Wenn sich die Familie endlich gegen die gnadenlose Zauberin-Großmutter auflehnt, die allerlei am Kasten hat, beschert ihr Mason eines der brutalen Märchen-Finali: So wie die Hexe in „Hänsel und Gretel“ in den Feuerofen geworfen wird, so gerät Großmutter Wunsch in ihre Papiermaschine – und kommt als riesiges papierenes Poster ihrer selbst wieder heraus.
Masons Inszenierung ist ein Gustostück der verwirrendsten Turbulenzen, in spaßiger Dekoration (Rebekah Wild) wild exekutiert, wobei die beiden Enkel (Jonas Graber und Anna Katharina Malli, die sich von der Technik ab- und der Natur zuwendet) für die Kinder im Publikum die Sympathieträger sind.
Clou des Abends ist aber Uwe Achilles als Großmutter Adele Wunsch, der es schafft, gelegentlich auszusehen wie Maggie Smith und von hexenhafter Bosheit ist, während Frank Engelhardt als Großvater geradezu rührende Liebenswürdigkeit versprüht.

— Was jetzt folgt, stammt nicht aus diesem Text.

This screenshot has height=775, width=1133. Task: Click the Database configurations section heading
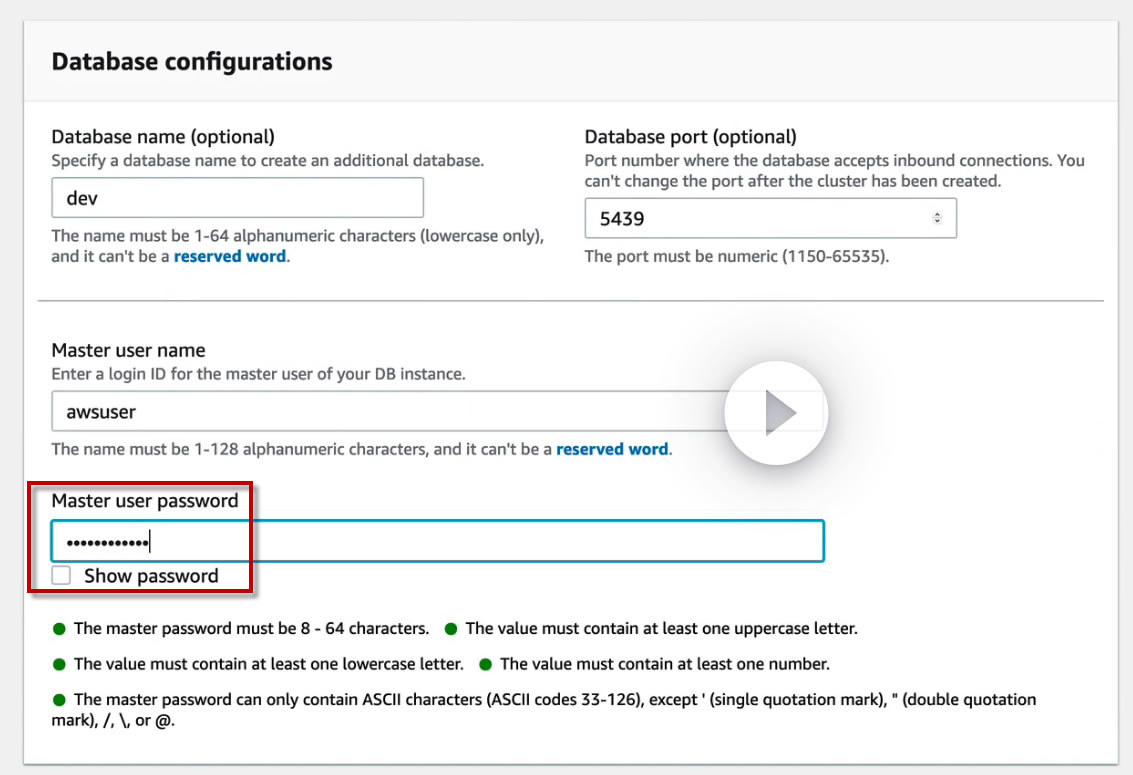click(192, 61)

Maria Fliri . Violetta Zupančič (wird verzaubert und trägt längere Zeit einen Wolfskopf) und Stefan Rosenthal sind noch dabei.
Dass hinter all dem nicht nur der Harry Potter-Spaß am Zaubern und die Grimm’schen Motive stecken, sondern auch der Wunsch, den Kindern die Liebe zur Natur im allgemeinen und zum Wald im besonderen zu vermitteln, ist schöne Draufgabe des vom jugendlichen Publikum stürmisch aufgenommenen Abends.